Single-Molecule-Magnet FeII4FeIII2 and Antiferromagnetic FeIII4 Coordination Clusters.

Supported by endogenous (part of the ligand, in-built) phenoxo bridges provided by the ligand 2,6-bis[{{(5-bromo-2-hydroxybenzyl)}{(2-(pyridylethyl)}amino}methyl]-4-methylphenol) (H3L), in its deprotonated form, exogenous (not part of the ligand, externally added or generated) oxo-/hydroxo- and acetato-bridged [FeII4FeIII2(O)2(O2CMe)4(L)2]·4Et2O (1) and [FeIII4(OH)2(O2CMe)3(L)2](ClO4)·3MeCN·2H2O (2) coordination clusters have been synthesized and structurally characterized. Complexes 1 and 2 have μ4-O and μ3-OH bridges, respectively. Magnetic studies on 1 reveal slow magnetic relaxation below 2 K. Both in-phase ( χ'M) and out-of-phase (χ″M) magnetic susceptibility were found to be frequency dependent.
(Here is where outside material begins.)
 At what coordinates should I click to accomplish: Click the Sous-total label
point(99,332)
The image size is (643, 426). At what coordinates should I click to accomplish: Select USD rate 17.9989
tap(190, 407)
This is typical of a single-molecule magnet (SMM) with τ0 = 1.9(2) × 10-7 s-1 and Ea = 5.1(3) cm-1. Assuming that Ea corresponds to the energy splitting of the ground spin state ( S = 2) by the zero-filed-splitting (zfs), Ea = 4| D| ( D is the axial zfs parameter), D ≈ - 1.3 cm-1 could be estimated. For 2, three types of magnetic interactions are observed: JA = -56.5(3), JB = -71.6(4), and JC = +4.5(2) cm-1. Considering the observed structural parameters, the magnetic behavior for both of the coordination clusters 1 and 2 has been rationalized.